The new Olympic champion is Diyora Keldiyorova! It is a first ever Olympic medal for a woman in Uzbek judo and a first gold for the country. Her first Olympic Games has been an unrivalled success, not luck, not chance, but the product of hard work and incredible planning. What a day for Uzbekistan!
Coach Marko Spittka bows to his new Olympic champion.

From the beginning of the final block there was an expectant energy. The first repechage contest was a ne-waza battle from the very beginning. Pimenta (BRA) and Ballhaus (GER) Were tactical in their approach, not wanting to make a mistake in tachi-waza but both took on a whole different attitude on the ground, hunting for space and opportunity. Eventually, deep into golden score, it was the Brazilian who found her space to win by shime-waza and progress to the bronze medal contest.

Larissa Pimenta (BRA) secured her chance to fight for an Olympic medal.

In the second repechage contest Gefen Primo (ISR) took on Reka Pupp (HUN) but the Hungarian took only 45 seconds to dispatch her opponent with a perfectly timed juji-gatame. The day two final block began as a ne-waza festival!

Pupp (HUN) reaches another Olympic medal match having placed 5th in Tokyo.

The semi-final line-up fully respected the current world ranking despite the shock defeat of Uta Abe in round two. She was not seeded and perhaps that was her downfall as it was the world number one who threw her in the end.

Keldiyorova defeated Abe.

In the first semi-final, Tokyo -48 kg Olympic champion Distria Krasniqi (KOS) faced double Olympic medallist and current world champion Odette Giuffrida (ITA). The Italian was more active from the beginning but without making real contact. Krasniqi’s attacks, though not frequent, were more incisive but it was a failure to grip which eventually decided the contest, the Kosovan winning, 3 penalties to one. This is an outstanding result, putting her in her second final in a row but this time at a new weight. Not many judoka have ever done that!

Krasniqi and Giuffrida in full flow in Paris.

As the second semi-final was announced, Keldiyorova waited on the edge of the tatami for Amandine Buchard to arrive. The crowd cheered loudly for their fighter but the Uzbek remained stony faced, concentrated on the task at hand. Even the home crowd couldn’t offer enough extra energy to counteract Keldiyorova’s level of preparation. It was a close contest but the Uzbek world number one found an entry inside the last minute and managed to land a waza-ari, one which, despite every effort from Buchard and coach Christophe Massina, there was no coming back from.

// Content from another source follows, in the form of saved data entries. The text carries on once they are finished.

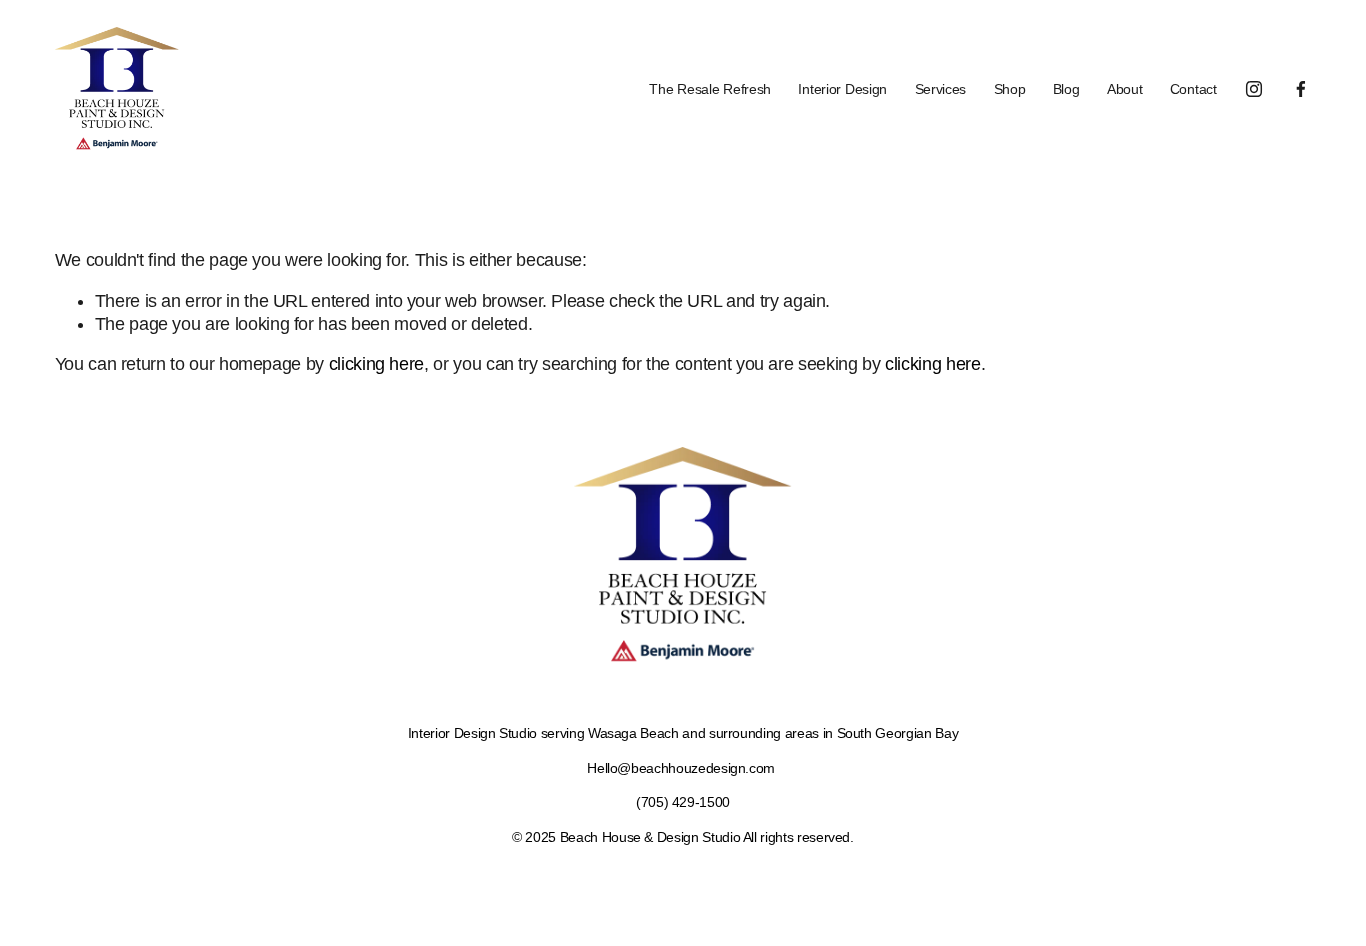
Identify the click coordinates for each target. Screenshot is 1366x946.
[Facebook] (1301, 89)
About (1125, 89)
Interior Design (842, 89)
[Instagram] (1254, 89)
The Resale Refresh (710, 89)
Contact (1193, 89)
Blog (1066, 89)
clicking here (376, 364)
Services (941, 89)
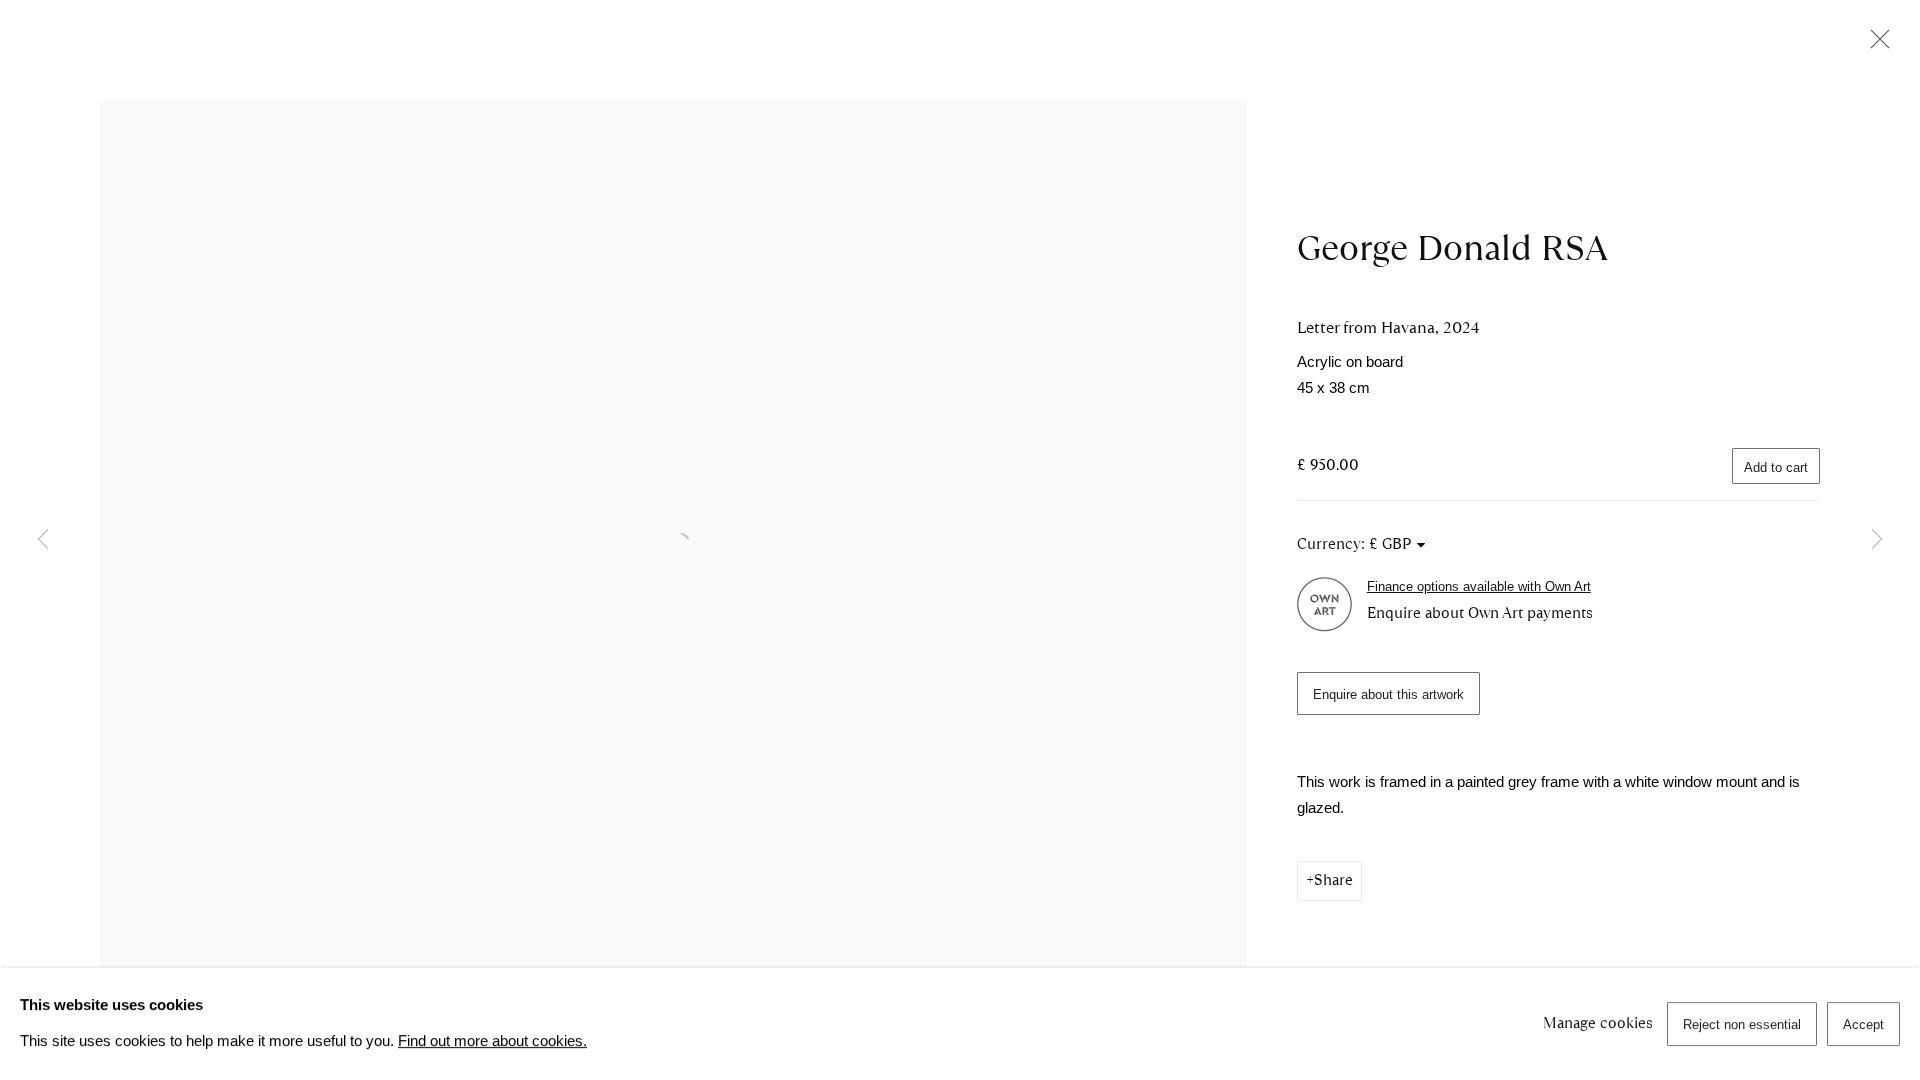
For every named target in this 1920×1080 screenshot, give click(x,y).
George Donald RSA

Buchard attacks with her kata-guruma at the same second as Keldiyorova attacks with her seoi-otoshi.
Keldiyorova's attack was stronger and found the landing needed.

In the first bronze medal contest, a very tactical encounter, the penalties rained down on what was not an inactive schedule. Giuffrida took the third shido to place 5th at her third Olympic Games, after a silver and a bronze in the previous editions, while twenty-five year old Larissa Pimenta claimed her first medal on either the world or Olympic stage.

An emotional reception from coach and Olympic champion Sarah Menezes as Pimenta wins bronze.

The second of the three -52 kg medal contests saw home favourite Buchard face Reka Pupp, again a cagey affair, at least to begin with, both fighters desperate not to lose but committed to the cause. As the time ticked on each became aware of the need to be incisive but it took 7 minutes of contest time for Amandine Buchard to finally land her kata-guruma and send Pupp into 5th place for the second cycle in a row. Buchard though takes her second Olympic medal, a bronze after her silver in Tokyo. This is becoming quite a distinguished career.

The final was pegged to be a little different by most but was exactly as planned for the two competitors. Krasniqi opened with a powerful o-uchi-gari but Keldiyorova braced against it and replied with a seoi-otoshi for waza-ari. With two minutes left on the clock, holding that score against someone as strong and experienced as the Kosovan champion would be a tall order but beating the best is Keldiyorova’s speciality. She didn’t attempt to just defend but continued to attack. The barrage from Krasniqi was not effective enough and Diyora could still make space for her own scoring attempts. She held her lead comfortably until the time ran out and became Uzbekistan’s first ever Olympic champion! If you beat Abe, Buchard and Krasniqi all on one day, you deserve all the gold medals there are. This champion chose her destiny.

'I did it!'

As she came off the tatami, as Olympic champion, Diyora Keldiyorova said, “It was such a hard job to get here and I have only thought about the Olympic Games, all the time, just the Games. It wasn’t just about the medal but specifically about the gold medal. It’s such an important day for me, my parents, family, all of us. This is a whole team medal, for me, for Marko, it’s Uzbekistan’s gold.”